As my pack of yapping anxieties follows me back into the house, I take the opportunity to tally up a list of my life-ending woes. A stray pain or two in the chest is grounds for a heart attack diagnosis. An ache in the shoulders is cause for some other surgery. My mind is good at diagnosing these things, it considers itself among the finest of analytical doctors. The fact that I have only just finished an hour or so of running the hoe or hand tiller is forgotten as evidence not worth considering by this self-proclaimed doctor. The major problem with this homemade physician running around making its diagnoses of doom is that it occasionally gets something correct.

At some point in my first series of visits to the mental health counselor, my portable psychoanalyst began to suspect that I thought surgery was the answer to all my ills, real or imagined. The reason for this was that I kind of liked being the center of attention and that I was now using the wrong methods, namely my various non-specific medical woes, to occupy that spot in the surgical ward. My therapist said something intelligent like, "Hermm.." and then reported my self-diagnosis to his real mind doctors back at the mother ship. They came back with, "That is one of the most insightful things we've heard a patient say." Whoa! Score one for the knuckle-dragger in the patient's chair. Unfortunately, that only encouraged the phantom quack in my head to strive to match the feat. But how did the ancient and not quite honorable tradition of self-diagnosis begin?

Some years before back in the day, Aunty Diluvia lived across the cart path from her nephew, one Noah of the Big Boat. Aunty and her nephew enjoyed the occasional earnest discussion over subjects such as animal husbandry or weather, but mostly they loved each other and enjoyed their neighborly chats.

"Aunty Diluvia, we need to talk about your velociraptors again!" Noah greeted his aunt with an affectionate kiss, even though his tone was more exasperated. "They ate the unicorns and bicorns last night, and I think I may need to put the hippogriffs down. I'm supposed to take all of these animals on the ark you know."

"The what?"

"The big boat over there, Aunty."

"Oh, I wish you would take that thing and your beasts somewhere. It blocks the sunrise on my gardenias, you know." Aunty D. motioned to her pets lounging on the couch beside her. "Chiron and Belial were just having fun. They're still just cute little rapties, dear, won't you sit down?"

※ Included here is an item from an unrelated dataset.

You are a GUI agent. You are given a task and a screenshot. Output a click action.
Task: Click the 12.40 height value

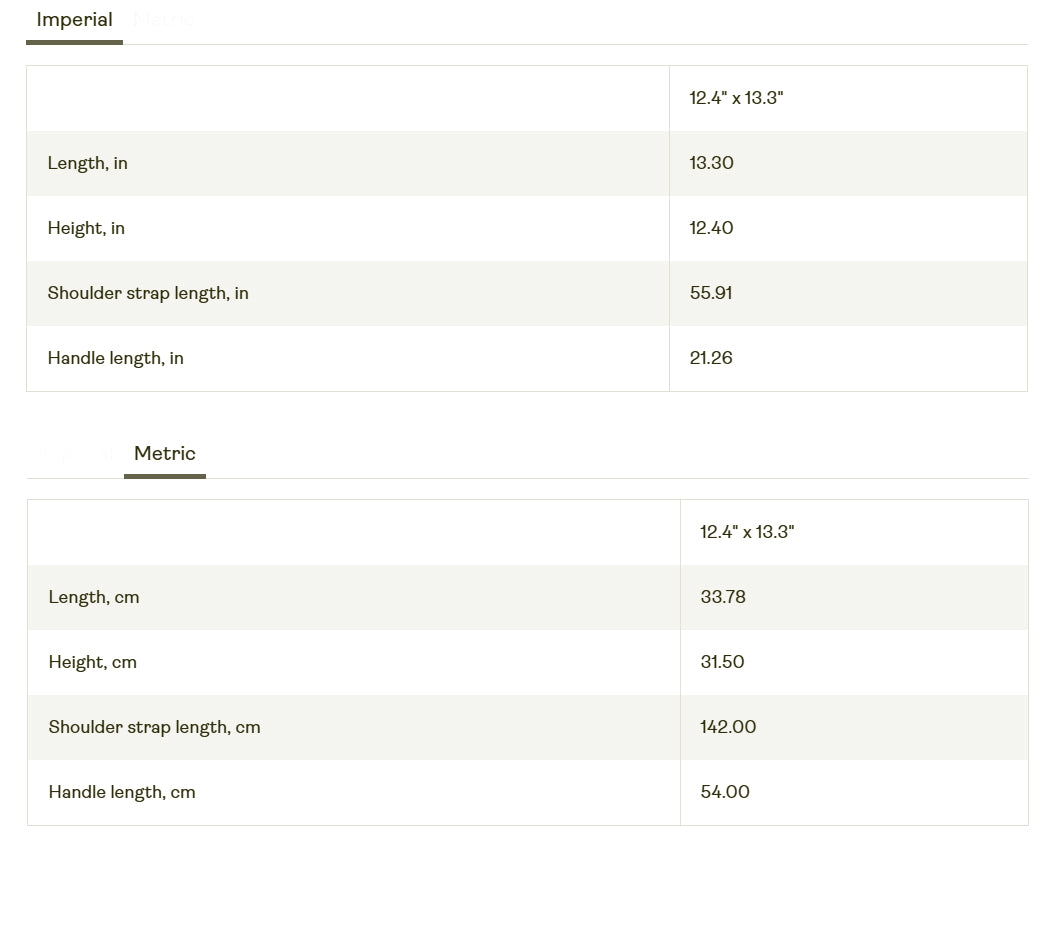pos(711,228)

Belial gave Noah a toothy grin filled with bits of what looked like horse flesh.

"I think I'll pass, the ark needs some more pitching up near the top." Noah backed away from Chiron who seemed interested in his leg in a culinary sort of way. "I'm going to slam the door on these two if they don't behave around my animals!"

"The what, dear?"

"My beasts over there. Are you going to get packed up Aunty? The Lord says the rain will start any day. The kids and most of the ani...uh, beasts boarded yesterday."

"Oh, I don't think I'll be going, dear. My foot has a little infection where Chiron nipped me, and I'm probably going to need heart surgery any day now, and my friend, Esmelda, thinks her gall bladder is going out, and..."

Noah made his escape before Aunty Diluvia's entire circle of self-diagnosers could be cataloged.

Whether Aunty Diluvia and her friends actually began the bad habit of self-diagnosis is open to some historical debate. Some scholars say that Eve mentioned something about curing a tummy-ache with an apple before all hell broke loose, but others claim that is a mere gut feeling.

Have a great day, manage your pain, distract the anxieties, and laugh off the depression. God bless you!